OpenSourceMalaria / OSM_To_Do_List

Action Items in the Open Source Malaria Consortium
82 stars 13 forks source link

Adding Cheminformatic Strings for Remaining Series 1 Compounds #347

Closed mattodd closed 8 years ago

mattodd commented 8 years ago

We need to complete the dataset in the Master Sheet for OSM Series 1 compounds before we submit the relevant paper in the near future. The dataset will allow readers of the paper to browse the series interactively using @lpatiny ’s platform.

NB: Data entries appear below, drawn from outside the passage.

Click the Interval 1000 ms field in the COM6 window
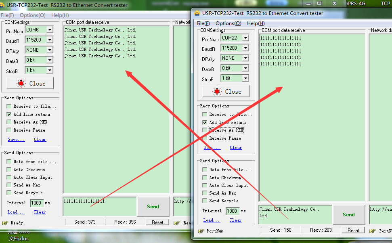This screenshot has width=392, height=243. point(36,203)
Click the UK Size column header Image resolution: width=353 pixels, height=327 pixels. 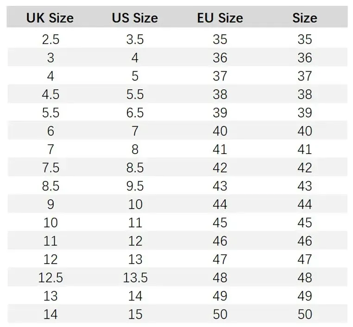[50, 18]
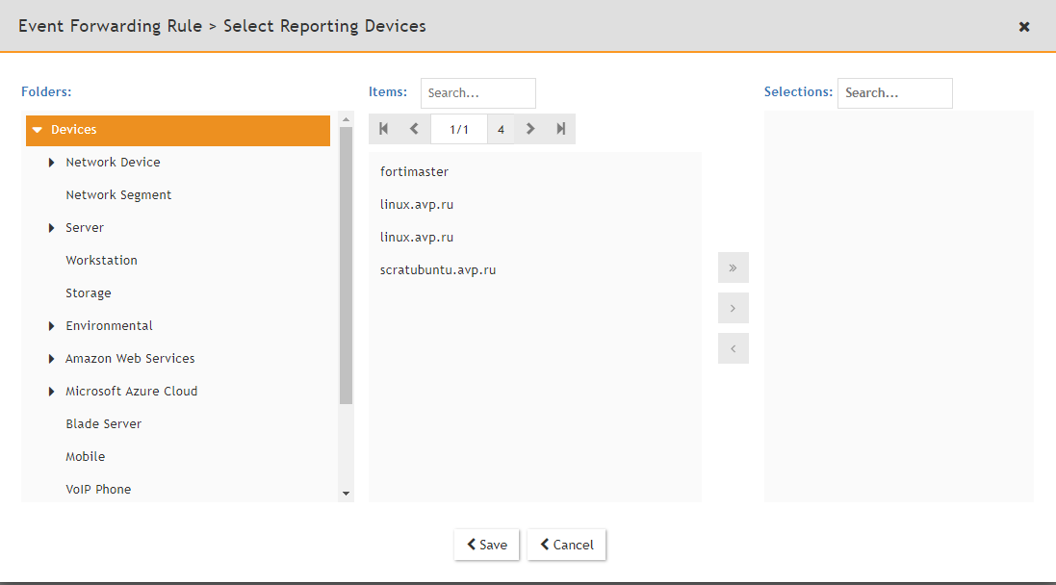Select scratubuntu.avp.ru in the Items list

[438, 269]
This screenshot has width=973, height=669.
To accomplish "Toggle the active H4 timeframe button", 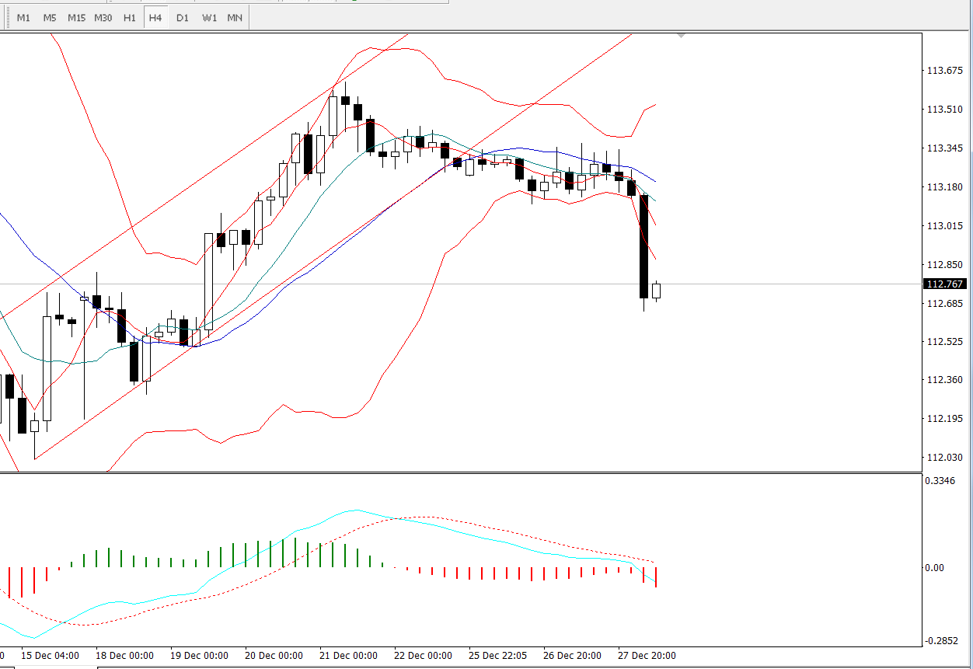I will coord(155,17).
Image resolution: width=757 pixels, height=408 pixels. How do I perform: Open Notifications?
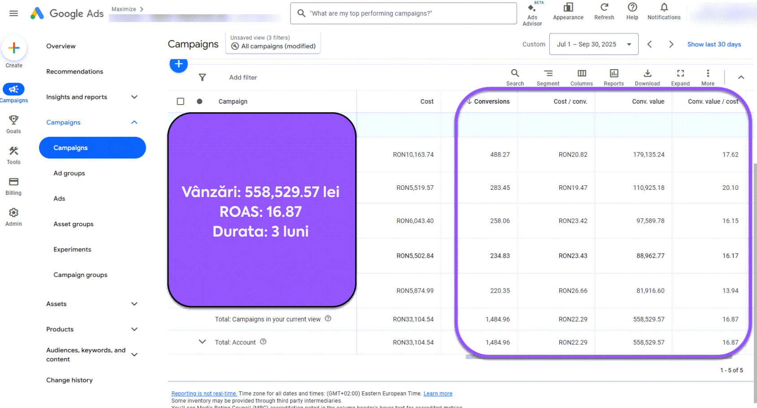click(x=664, y=11)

The compounds in Series 1 highlighted in red in the Master Sheet are those that are mentioned in the paper but which are not yet properly in the Sheet. The first thing is that we need the strings added in for those compounds. There are 56 of them. Could we split this up like this:

@minkyungchong : Any OSM-S compounds up to #200 @jhon4903 : Any OSM-S numbers with # greater than 200 as well as the OSM-E, OSM-A and the OSM-L compounds

Is that OK?

Would you be able add in the SMILES, InChI and InChiKeys for these compounds, plus any MMV codes you happen to find? The relevant compounds can all be found by searching in the Experimental Procedures ELN - use the menu on the right. Lots of the strings are already there too for copying and pasting.

(Series 1 compounds highlighted in the master sheet in green are mentioned in the paper and there are already data in the sheet so it looks like those are OK. Compounds that are not colour-highlighted are not explicitly mentioned in the paper for whatever reason and are a lower priority.)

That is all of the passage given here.